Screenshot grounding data
******************************

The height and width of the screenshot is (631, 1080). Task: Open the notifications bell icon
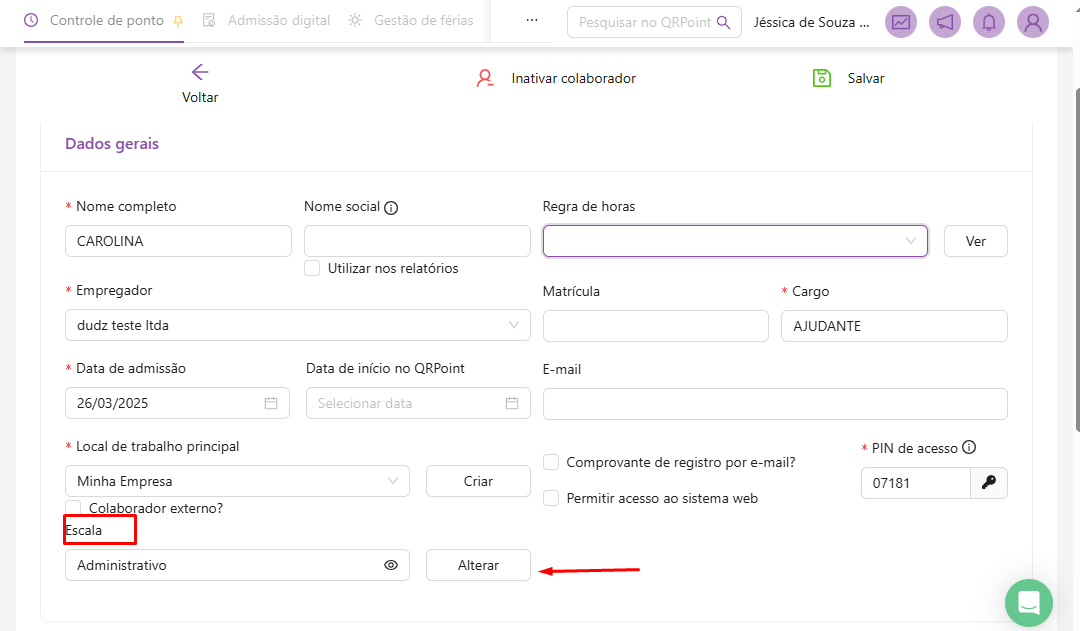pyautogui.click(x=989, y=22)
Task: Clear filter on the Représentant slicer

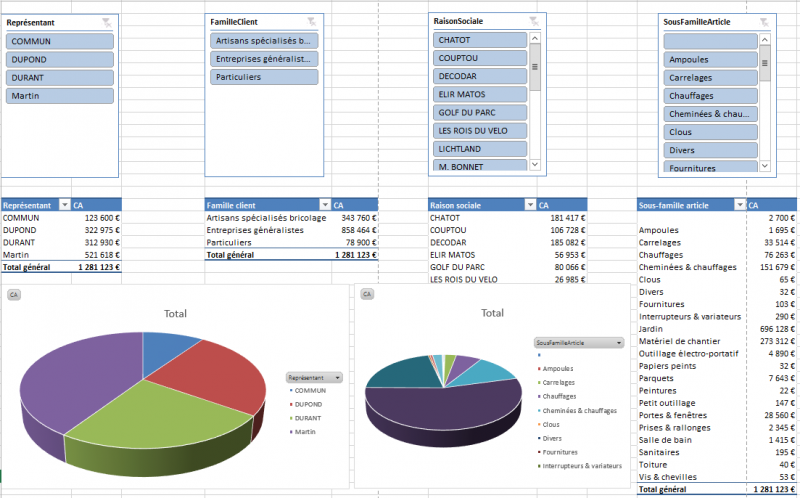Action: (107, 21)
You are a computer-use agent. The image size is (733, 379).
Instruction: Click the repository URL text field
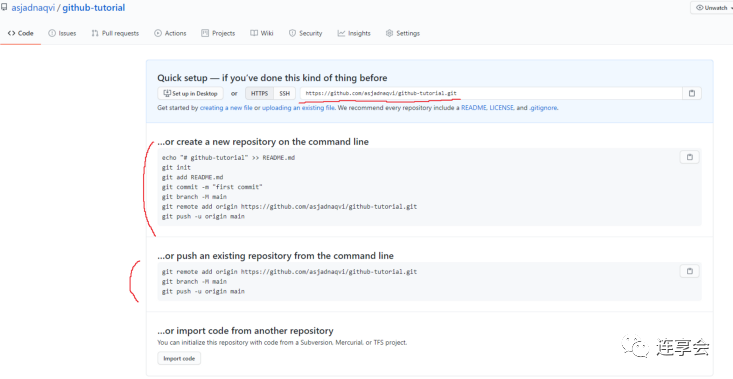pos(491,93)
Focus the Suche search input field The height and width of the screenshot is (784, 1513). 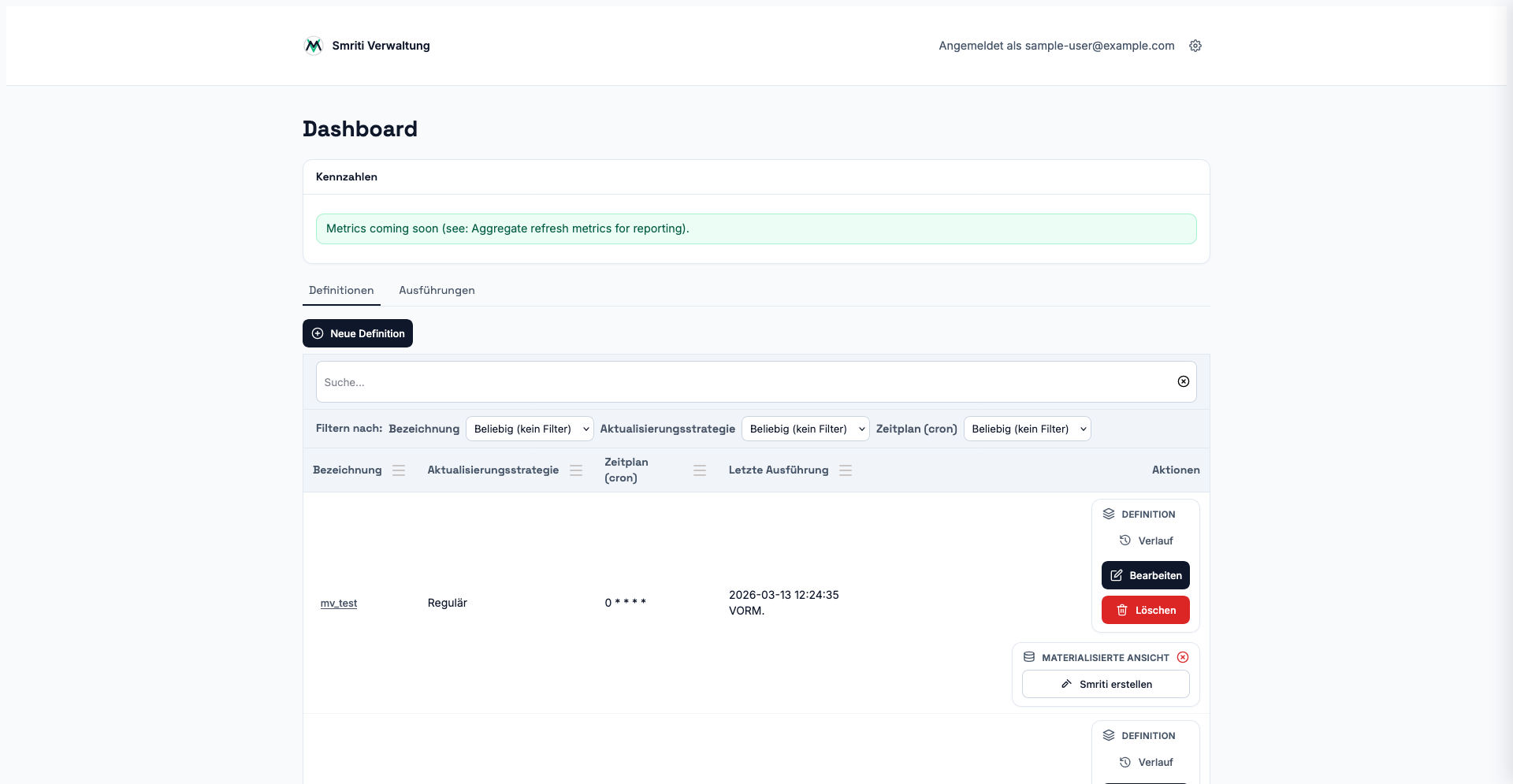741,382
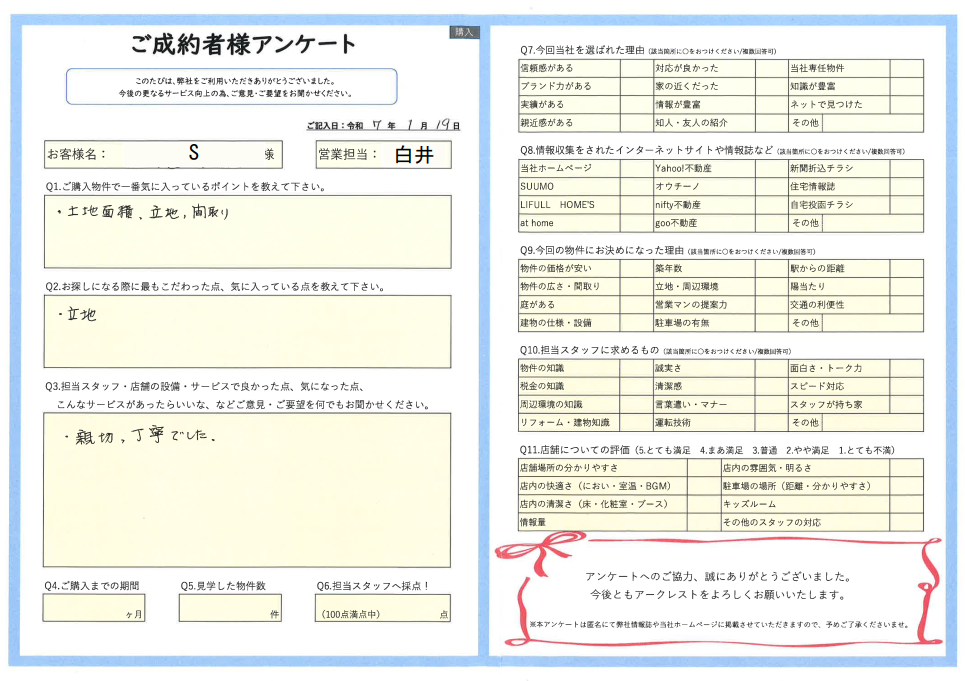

******************************

# [THE PROBLEM]
Quote, exactly and only, the lines from the first line of the data above through the line containing "You are a computer-use". The pictures do not belong in it.

# [SOLVED EXERCISE]
The height and width of the screenshot is (631, 1080). Task: Open the notifications bell icon
pyautogui.click(x=989, y=22)
Task: Clear filter on the Représentant slicer

Action: (107, 21)
You are a computer-use agent. The image size is (733, 379).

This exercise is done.